Mais aucun des arguments invoqués ne montre que la délibération publique puisse garantir la satisfaction des deux visées démocratiques. La participation à une délibération collective n’est une condition ni nécessaire ni suffisante du jugement individuel autonome et elle n’assure pas la conversion morale de consommateurs égoïstes en citoyens vertueux. La confrontation systématique et contradictoire des raisons d’agir n’implique pas de manière nécessaire l’enclenchement d’une délibération individuelle, pas plus que l’émergence d’un consensus de fait ou l’identification d’une décision acceptable en droit par tous.

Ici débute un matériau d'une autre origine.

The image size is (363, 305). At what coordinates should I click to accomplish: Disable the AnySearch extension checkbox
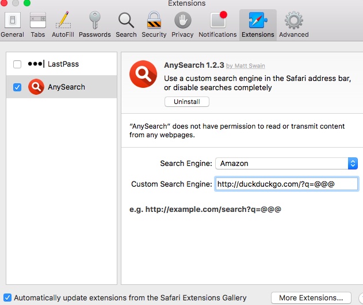click(x=17, y=87)
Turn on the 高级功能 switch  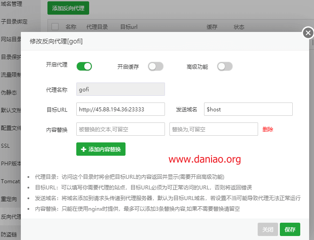point(224,66)
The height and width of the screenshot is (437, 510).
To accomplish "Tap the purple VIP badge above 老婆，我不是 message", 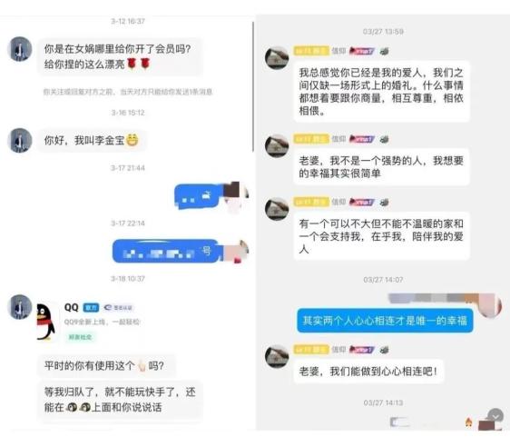I will coord(362,139).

Deux raisons peuvent toutefois être invoquées pour affirmer que, si les décisions légitimes sont celles qui sont prises par la procédure la mieux à même de satisfaire les visées du bien commun et de l’autonomie, alors la démocratie doit être délibérative. D’une part, la délibération de tous est requise pour que chaque citoyen dispose de moyens pour se forger une opinion autonome qui soient égaux à ceux dont bénéficient les autres. En effet, elle seule peut mitiger les effets de la répartition inégale des influences sociales (et en particulier discursives) sur les ressources délibératives, car elle assure que chacun ait accès aux mêmes raisons et permet une division du travail argumentatif et contre-argumentatif – ce que ne permet pas un simple processus d’information non contradictoire. D’autre part, la délibération de tous est requise pour que chaque citoyen puisse disposer de moyens pour contester publiquement les représentations qui sont faites de son intérêt qui soient égaux à ceux offerts aux autres citoyens. En effet, elle seule peut compenser les effets de la répartition inégale des informations relatives aux intérêts des uns et des autres, en assurant que chacun puisse contester publiquement le tableau qui est donné par d’autres de ses besoins et de ses préférences dans le processus conflictuel et coopératif de recherche (au moins apparente) du bien commun.
La démocratie doit être délibérative, car la prise de décision démocratique doit réaliser autant que possible les visées de l’autonomie politique et du bien commun ; or, si la délibération publique de tous les citoyens ne saurait garantir cette réalisation, elle seule permet de la poursuivre collectivement en citoyens égaux. "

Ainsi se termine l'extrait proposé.